Prospective graduate students (MS or PhD) and post-docs with an interest in evolutionary developmental biology (evo-devo), comparative and developmental morphology, and/or the sensory biology of fishes (specifically the lateral line system) are encouraged to contact Dr. Webb.
Opportunities for MS and PhD Students
— Seeking Graduate Students for January or September 2018 —
Dr. Webb is a faculty member in the Integrative and Evolutionary Biology (IEB) specialization within the Biological and Environmental Sciences (BES) graduate program in the College of the Environment and Life Sciences.
If you are interested in positions in the Webb lab, please send a cover letter, CV, and a writing sample (or pdf’s of publications) to Dr. Webb. Students will be trained in all lab methods, ethical research practices, and animal care. Students are required to work independently and also participate in collaborative research efforts, and supervise the work of undergraduates. All students are expected to present the results of their work at national or international conferences and to publish their MS and PhD work in peer reviewed journals. Graduate students may do projects that address questions dealing with, for instance, 1) comparative morphology and development of the lateral line system, 2) patterns and mechanisms of development in larval fishes, 3) modularity and integration of the lateral line system within the dematocranium, or 4) evolution of lateral line scale meristics. Projects dealing with the auditory, electrosensory, and/or chemosensory systems may also be developed depending on students’ experience and interests, collaborations with other labs, and grant funding priorities and opportunities.
Prospective graduate students are strongly encouraged to apply for the NSF Graduate Research Fellowship (October deadline each year; www.nsfgrfp.org) and other nationally competitive graduate fellowships. Support through URI is available for qualified MS and Ph.D. students in the form of Teaching Assistantships (9-month stipend and tuition remission), URI Graduate Fellowships, or support on research grants. Limited research funds are also available from the Department of Biological Sciences and the College of the Environment and Life Sciences; research support from the URI Graduate School and Provost’s Office are available on a competitive basis.
Opportunities for Post-Docs
Dr. Webb is always looking for talented post-docs with interests and experience in comparative anatomy, developmental biology, and/or sensory neuroethology of fishes to work on projects of mutual interest. The PhD degree must be completed (dissertation defended, with documentation) by the start date. Potential post-docs are encouraged to seek their own funding, but when available, grant funding may also provide post-doc support.

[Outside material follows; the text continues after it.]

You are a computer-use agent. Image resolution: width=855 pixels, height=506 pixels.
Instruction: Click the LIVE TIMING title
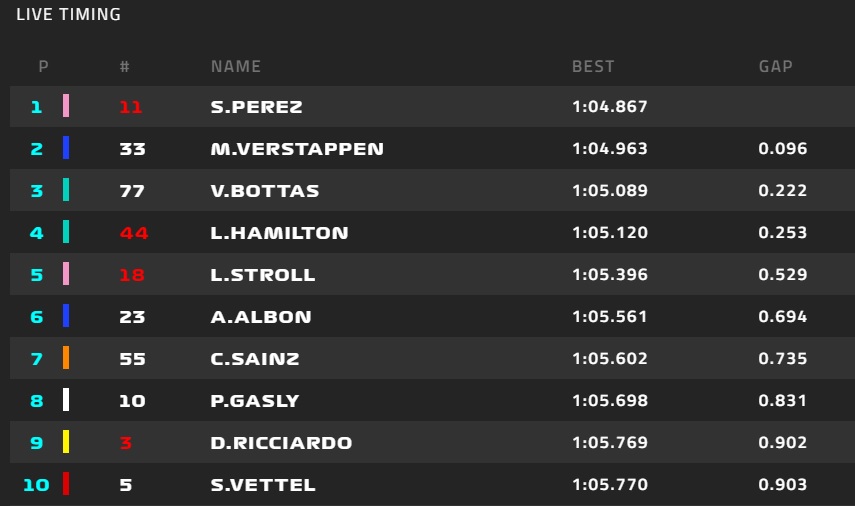click(69, 14)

Post-Docs interested in applying for the NSF Post-Doctoral Fellowships in Biology (Deadline in early November each year; http://www.nsf.gov/pubs/2015/nsf15501/nsf15501.htm), who are members of underrepresented groups and/or have an interest in using biological collections (e.g., museum collections) for the study of the comparative and/or developmental morphology, of fish sensory systems in particular, are strongly encouraged to contact me. From the NSF website – “……..transformative approaches that use biological collections in highly innovative ways to address grand challenges in biology. Priority may be given to applicants who integrate biological collections and associated resources with other types of data in an effort to forge new insight into areas traditionally funded by BIO. Examples of key questions in biology of interest include…….links between genotype and phenotype, evolutionary developmental biology, comparative approaches in functional and developmental neurobiology……. Using collections as a resource for grand challenge questions in biology is expected to present new opportunities to advance understanding of biological processes and systems, inspiring new discoveries in areas with relevance to other disciplines with overlapping interests in biological systems…”

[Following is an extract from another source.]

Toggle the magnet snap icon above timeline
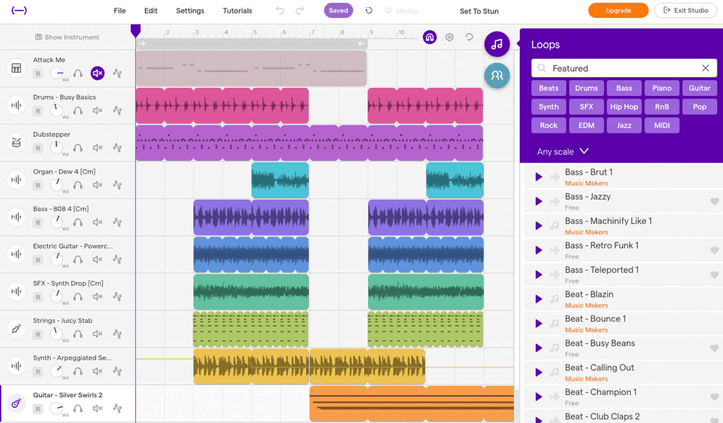pos(430,37)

Opportunities for Undergraduate Research
We welcome undergraduates who would like to assist with animal husbandry, assist graduate students or post-docs with a research project, or carry out an independent research project. Undergraduates need to commit to working for one summer (full-time or part-time), or for at least one semester (approx. 4-10 hours/week, depending on the student and the project), to receive training and carry out a meaningful research project. Students may earn credit for independent research or be paid as research assistants with Work-Study (federal financial aid) or student employment funds. In addition, the URI Coastal Fellows Program provides stipends for undergraduate research during the summer.